Abstract
Purpose :
Human adenovirus (HAdV) is an important cause of respiratory, ocular, and enteric disease. HAdVs are small non-enveloped viruses classified into seven species, A-G, and 90 types. Ocular infection by select viruses within human adenovirus species D (HAdV-D), in particular, types 8, 37, 53, 54, 56, and 64 causes epidemic keratoconjunctivitis (EKC), otherwise known as “pink eye”. EKC is a severe, and hyperacute ocular surface infection, associated with prolonged and/or recurrent keratitis in up to one-third of cases. To date there is no treatment for this infection. An in depth understanding of the molecular mechanisms during infection can help to design targeted therapy in the future.
Methods :
The viral coat protein pIIIa is involved in genome packaging and maturation, and the majority of the pIIIa monomer is localized to the outer surface of the virion. Using an inducible expression system for pIIIa at near endogenous levels after infection, affinity purification and LC-MS/MS analysis were employed to identify binding partners.

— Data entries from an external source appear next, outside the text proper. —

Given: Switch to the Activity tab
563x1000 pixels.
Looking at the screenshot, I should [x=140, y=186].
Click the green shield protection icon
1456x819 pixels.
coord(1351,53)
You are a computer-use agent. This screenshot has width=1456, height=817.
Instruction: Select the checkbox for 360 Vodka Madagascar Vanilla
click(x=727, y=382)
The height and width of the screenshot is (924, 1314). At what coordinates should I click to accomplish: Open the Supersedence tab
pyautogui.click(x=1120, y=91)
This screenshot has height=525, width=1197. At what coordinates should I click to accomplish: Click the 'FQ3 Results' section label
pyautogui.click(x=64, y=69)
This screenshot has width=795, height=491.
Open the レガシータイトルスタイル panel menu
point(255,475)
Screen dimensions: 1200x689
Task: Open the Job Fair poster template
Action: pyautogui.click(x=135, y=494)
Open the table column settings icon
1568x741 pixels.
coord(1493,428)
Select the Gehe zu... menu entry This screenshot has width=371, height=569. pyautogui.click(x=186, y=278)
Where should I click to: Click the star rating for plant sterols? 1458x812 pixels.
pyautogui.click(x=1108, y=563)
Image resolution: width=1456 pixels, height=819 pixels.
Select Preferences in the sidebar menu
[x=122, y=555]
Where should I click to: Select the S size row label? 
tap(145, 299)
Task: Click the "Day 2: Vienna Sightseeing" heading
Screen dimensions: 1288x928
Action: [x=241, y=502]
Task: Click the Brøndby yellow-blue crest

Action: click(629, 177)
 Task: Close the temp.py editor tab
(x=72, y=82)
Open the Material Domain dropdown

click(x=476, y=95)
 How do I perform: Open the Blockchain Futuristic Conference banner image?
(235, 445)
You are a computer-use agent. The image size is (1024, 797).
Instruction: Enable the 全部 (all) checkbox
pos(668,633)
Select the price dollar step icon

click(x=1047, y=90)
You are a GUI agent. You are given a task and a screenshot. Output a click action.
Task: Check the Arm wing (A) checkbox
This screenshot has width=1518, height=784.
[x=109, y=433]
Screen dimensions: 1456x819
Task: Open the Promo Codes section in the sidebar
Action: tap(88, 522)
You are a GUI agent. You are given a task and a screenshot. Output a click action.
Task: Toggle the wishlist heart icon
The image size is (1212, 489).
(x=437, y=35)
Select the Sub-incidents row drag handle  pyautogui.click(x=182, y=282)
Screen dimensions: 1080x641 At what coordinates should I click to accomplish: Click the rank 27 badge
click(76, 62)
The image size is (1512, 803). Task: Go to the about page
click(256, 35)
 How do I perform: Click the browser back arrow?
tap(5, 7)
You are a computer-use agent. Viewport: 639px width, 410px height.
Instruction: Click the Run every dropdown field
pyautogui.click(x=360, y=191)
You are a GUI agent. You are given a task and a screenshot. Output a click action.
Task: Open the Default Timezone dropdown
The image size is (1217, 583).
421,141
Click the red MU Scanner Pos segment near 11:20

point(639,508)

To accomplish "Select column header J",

CRAPome database analysis and SAINT probability were used to score true protein interactions and remove background contaminants. Targeted knock downs, immunoprecipitation and Western blots assays were performed to confirm and analyze putative interactions.
Results :
We identified new potential interactions of pIIIa with the host proteins, USP9X and RANBP2. This was validated by reciprocal co-immunoprecipitation in induced and natural infections. RANBP2 expression increased with pIIIa induction in a dose dependent manner. Also, pIIIa interaction with RANBP2 was decreased by treatment with Leptomycin B, an inhibitor of the nuclear export receptor, CRM1 that also interacts with RANBP2. These observation was verified by CRM1 siRNA knockdown.
Conclusions :
Upon entry, viruses hijack host cellular machinery for virus-specific functions, and many such virus-host interactions remain poorly characterized. Here we show interaction between the host proteins, USP9X and RANBP2 with pIIIa. We hypothesize that pIIIa recruits USP9X, a deubiquitinase, to prevent proteasomal degradation of RANBP2. Application of our methodology to other viral proteins may lead to identification of previously unknown functions for both viral and host encoded proteins during viral infection.
This abstract was presented at the 2019 ARVO Annual Meeting, held in Vancouver, Canada, April 28 - May 2, 2019.